Regulation of cellular therapies: the Australian perspective
- PMID: 12944233
- DOI: 10.1080/14653240310002207
Regulation of cellular therapies: the Australian perspective
Abstract
The first step in the process of regulating cell-based products in Australia was taken in 1991, when the code of good manufacturing practice (cGMP) for 'Blood and Blood Components' was instituted. Paradoxically, it focused on the regulation of plasma fractionation, the non-cellular component of blood. Subsequently, Australia's regulatory body for medicinals, the Therapeutic Goods Administration (TGA), has clearly stated that all cell-based therapies utilizing components of blood and/or tissues will be regulated. The final landscape for the regulation of cellular therapies has yet to be defined, but is likely to be clarified within the next 12 months. The current cGMP for 'Blood and Tissues' is the regulatory document for all aspects of cell processing, including standard blood components (cellular and plasma), cord blood and allogeneic cells for storage. Currently, there are some exemptions to government regulation, and the most important of these is autologous hemopoietic stem cells (HSC). Indeed, no licensing is required for processing of HSC at the moment, although most centers subject themselves to a self-imposed auditing system through the National Association of Testing Authorities, Australia.
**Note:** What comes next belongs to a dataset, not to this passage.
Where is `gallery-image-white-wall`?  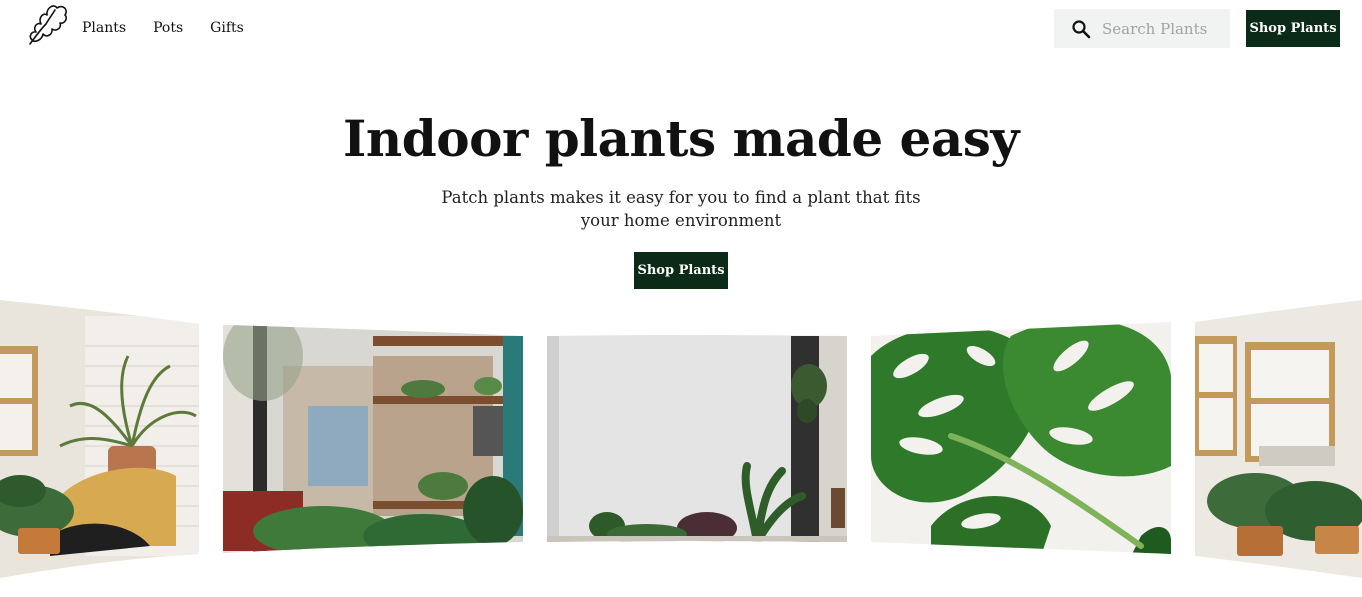 gallery-image-white-wall is located at coordinates (697, 441).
However, it is anticipated that within 12 months this and the other exemptions within the Act will be removed. The TGA will become the formal regulator of all cell-based therapies, and laboratories will be required to apply for cGMP auditing and licensing. It is likely that the Foundation for the Accreditation of Cellular Therapy (FACT) guidelines or others of a similar nature, will form the basis of one of the regulatory standards for HSC processing. Of particular note is the inclusion of apheresis as an integral component of cGMP licensing.